Religion, a hurdle to the future
As the power of organising societies evolved from primitive groupings based on fear and incentives to complex networks powered by science and reason, the role of religion has for all practical purposes become irrelevant to public discourse. With sophisticated governance tools now available to societies, the brute dependence on religion has morphed into a reliance on laws in democracies. When equality of citizens becomes the starting point of Constitutions across the world, the role of religion in state and governance falls.
Yet, a large chunk of the old way clings on to the crusty and brittle infrastructure of religion. Some of them are harmless — rituals around how to dispose off bodies after death or a home purchase, a griha pravesh. Some are even fun — ceremonies around weddings or naming of a child. Festivals bring cheer, change and exchange that binds communities together.

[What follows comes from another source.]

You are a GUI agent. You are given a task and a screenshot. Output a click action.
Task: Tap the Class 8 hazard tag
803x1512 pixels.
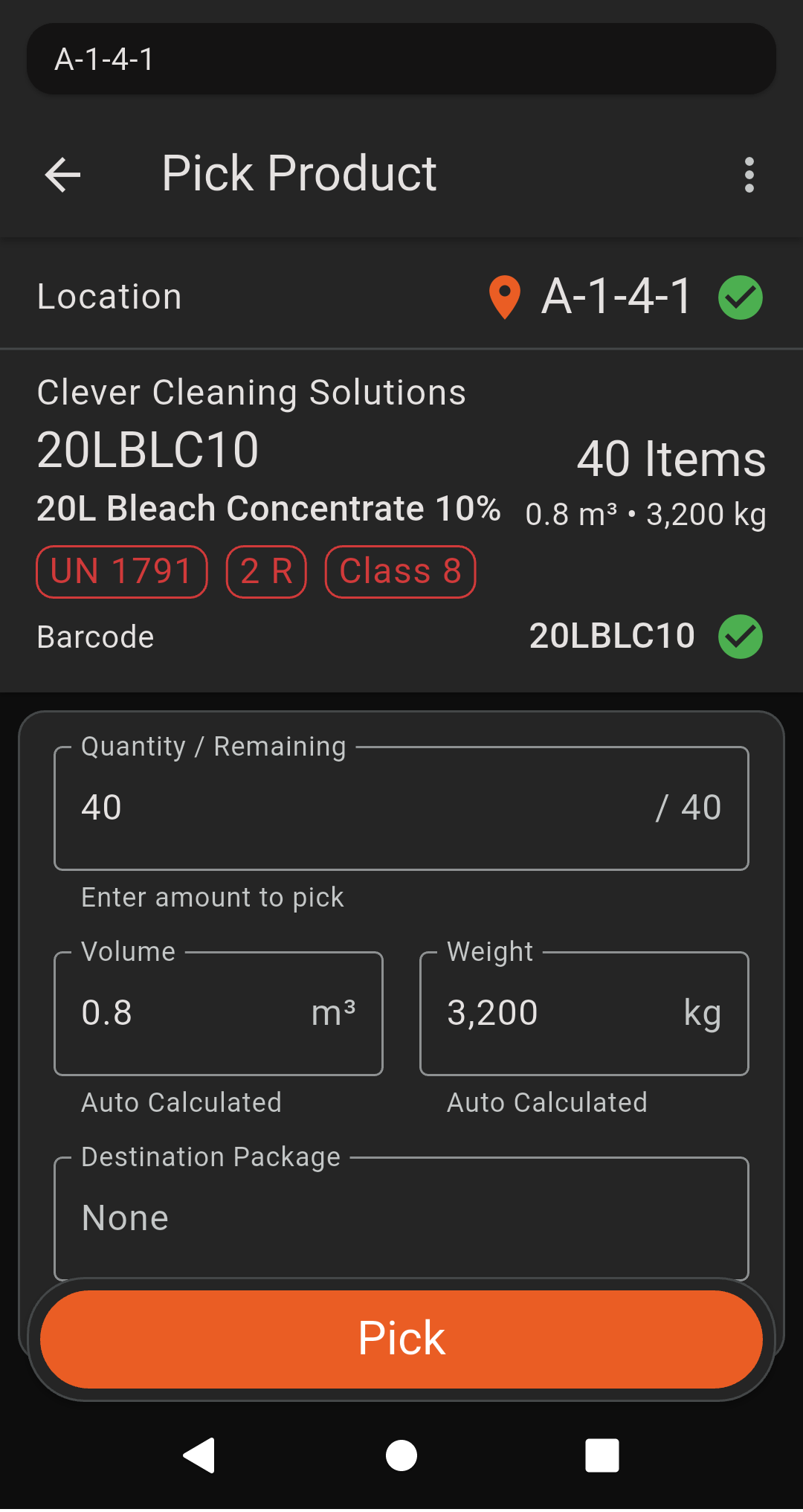coord(400,572)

While harmonious is the larger discourse around religion, the path to the future is paved with hurdles of the past. The new demands that politics becomes the platform on which citizens express themselves. Every man carries transformative ideas within him. But building public opinion needs more than just good ideas. It needs conviction, strength, ability to influence people. This skill is relatively rare — and hence my respect for many politicians, who walk in the sun more than I do, travel on roads where I don’t venture, listen to the voices of real people who I only read about.
But when religions employ tools of politics to move the faithful, faith begins to bleed — influencing and offering religious constituencies to politicians in return for economic or access benefits, for instance. Or when politics plays with communities to cater to the old constituency of believers — like creating insecurity, around minorities and majorities alike, that leads them to seek favours. I believe, this is a moral corruption in the deepest sense of the word.
Between the two public forums — religion and politics — it is religion that will have to give way. In its present form, religion has degenerated into a dogma that’s being decoded by a few for the many. This dogma is restrictive, repressive, repugnant. Awaiting the faithful is a much vaster, far deeper reservoir where faith can intersect with life: Spirituality — an individual quest that talks to the spirit.
Like it or not, politics is the future. It may not be the way we want it to be. The stench of its putrid past may put us off. But, finally, it is the more malleable, more ductile politics that will determine how we define our state — not religion. The quicker our leaders, religious as well as political, realise this, the better for them, their followers and societies.